Travail à faire:
Recopiez mot pour mot le passage du compte rendu du récital de Maurizio Pollini, de « Paris, Salle Pleyel, jeudi » à « la plus novatrice. ».

Paris, Salle Pleyel, jeudi 14 novembre 2013
Maurizio Pollini. Photo : DR
Fidèle
de la Salle Pleyel, où il a notamment donné de 2009 à 2013 le cycle « Pollini
Perspectives » qu’il a achevé en mars dernier (voir http://brunoserrou.blogspot.fr/2013/03/extraordinaire-final-des-pollini.html),
Maurizio Pollini a présenté devant une salle bondée un récital dont il a le
secret, une première partie grand public, une seconde requérant une écoute plus
concentrée et une oreille plus ouverte, avant de conclure sur deux bis des plus
populaires. A l’instar d’un Karajan autrefois ou d’un Abbado aujourd’hui,
Pollini attire curieusement un public snob et hautain, voire dédaigneux, réfractaire
la nouveauté, alors même qu’il s’est toujours attaché aux questions sociales et
qu’il est un farouche défenseur de la création musicale la plus novatrice.
Ainsi, l’autre soir, ai-je pu entendre malgré moi avant le début de son récital
et pendant l’entracte les conversations d’un jeune couple de 25 à 30 ans
consacrées à l’achat d’un appartement à Neuilly-sur-Scène dont Monsieur
préfèrerait qu’il fût situé métro Sablon, car plus proche du bois de Boulogne
et moins populaire, plutôt que Pont de Neuilly, choix de Madame. Autres
spécificités du comportement du public de Pollini, les applaudissements intempestifs
entre deux mouvements de sonate, des toux grasses, des raclements de gorge gutturaux
de stentor faisant tout leur possible pour déranger les 2400 spectateurs et le
pianiste lui-même d’un gougnafier sénile qui se croyait seul face à son vieux
pick-up, qui constatera haut et fort à la fin du récital combien Debussy est « chiant »

Données:
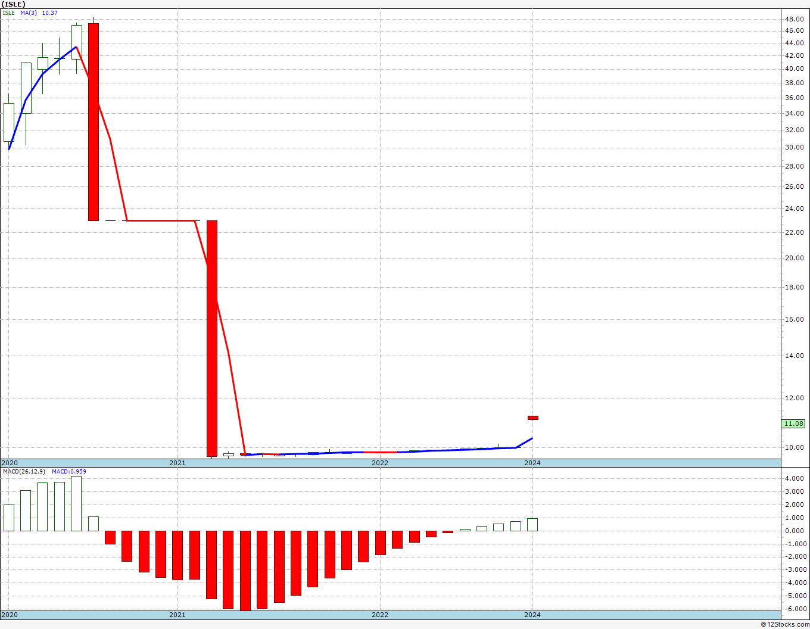The image size is (810, 629).
Task: Click the MACD:0.959 value label
Action: pyautogui.click(x=68, y=471)
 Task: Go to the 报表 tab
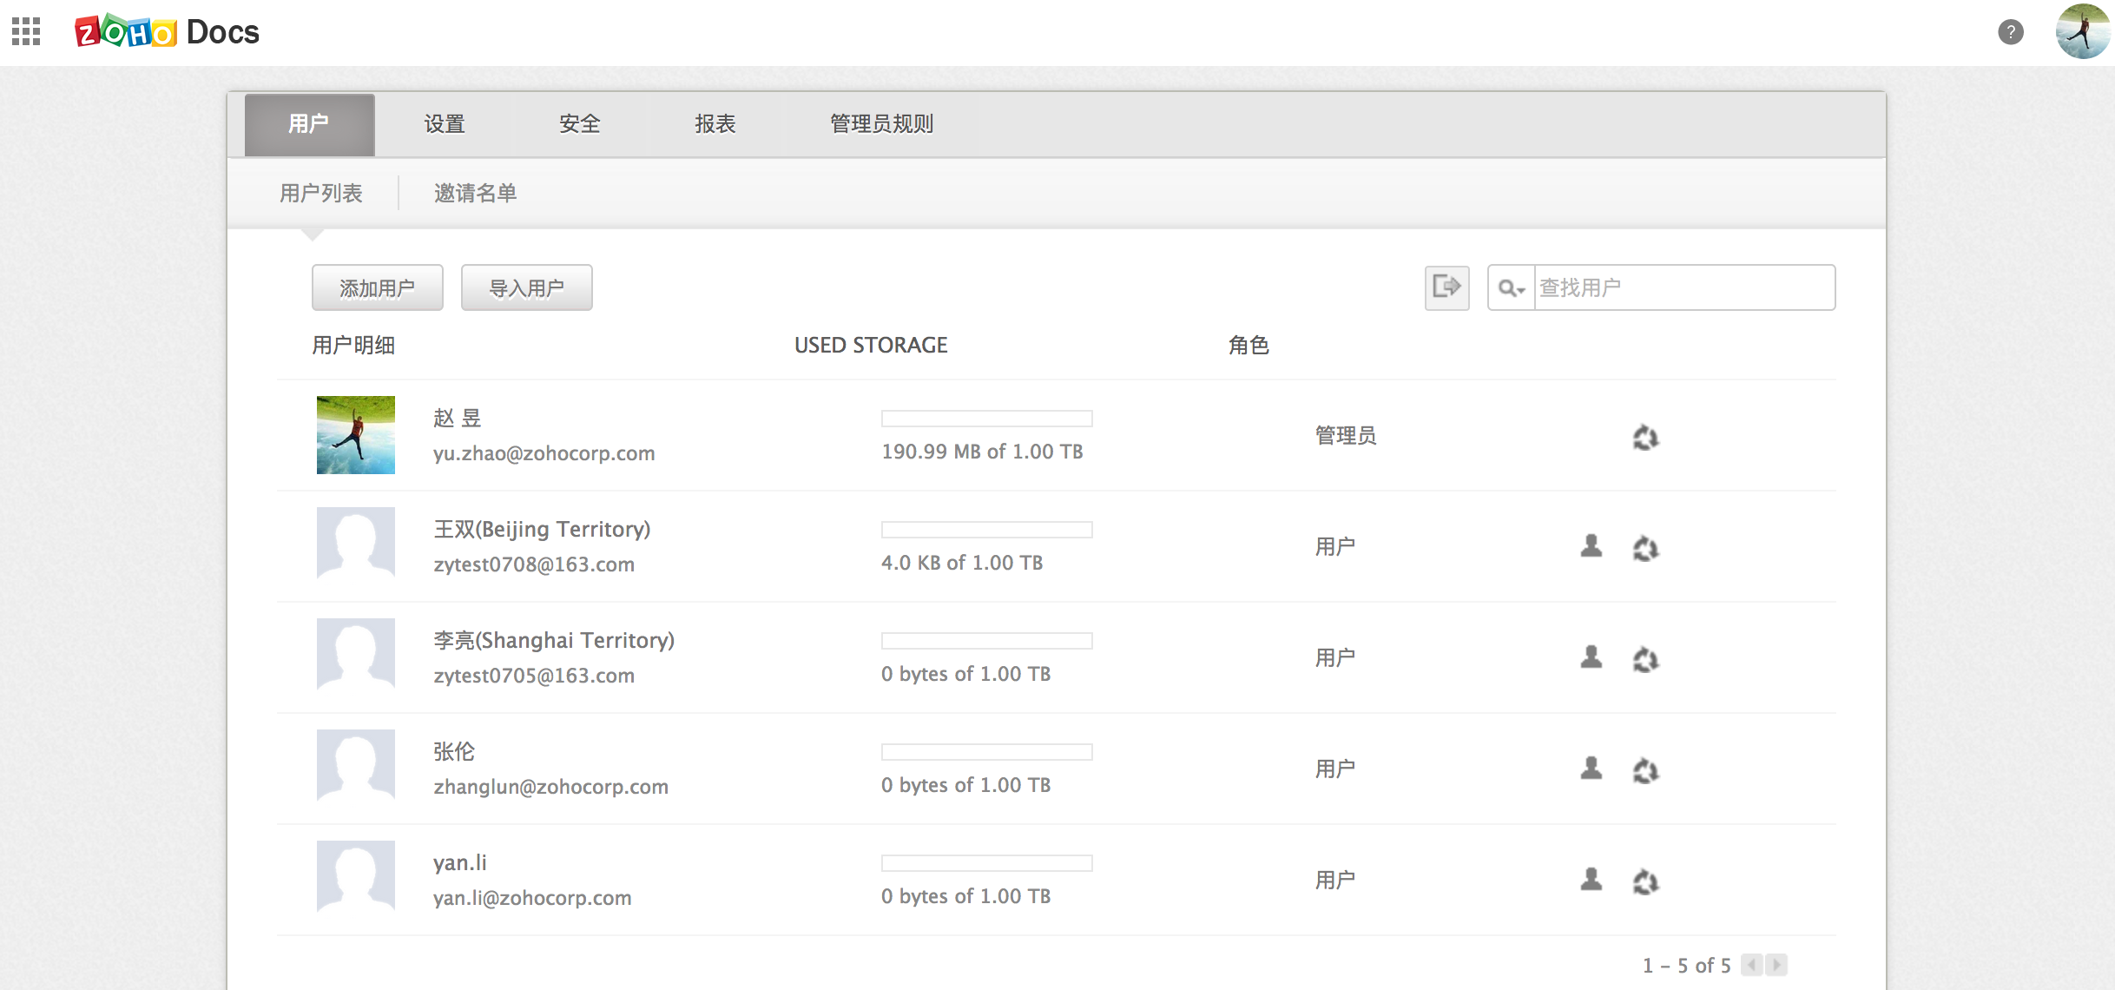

Solution:
Paris, Salle Pleyel, jeudi 14 novembre 2013
Maurizio Pollini. Photo : DR
Fidèle
de la Salle Pleyel, où il a notamment donné de 2009 à 2013 le cycle « Pollini
Perspectives » qu’il a achevé en mars dernier (voir http://brunoserrou.blogspot.fr/2013/03/extraordinaire-final-des-pollini.html),
Maurizio Pollini a présenté devant une salle bondée un récital dont il a le
secret, une première partie grand public, une seconde requérant une écoute plus
concentrée et une oreille plus ouverte, avant de conclure sur deux bis des plus
populaires. A l’instar d’un Karajan autrefois ou d’un Abbado aujourd’hui,
Pollini attire curieusement un public snob et hautain, voire dédaigneux, réfractaire
la nouveauté, alors même qu’il s’est toujours attaché aux questions sociales et
qu’il est un farouche défenseur de la création musicale la plus novatrice.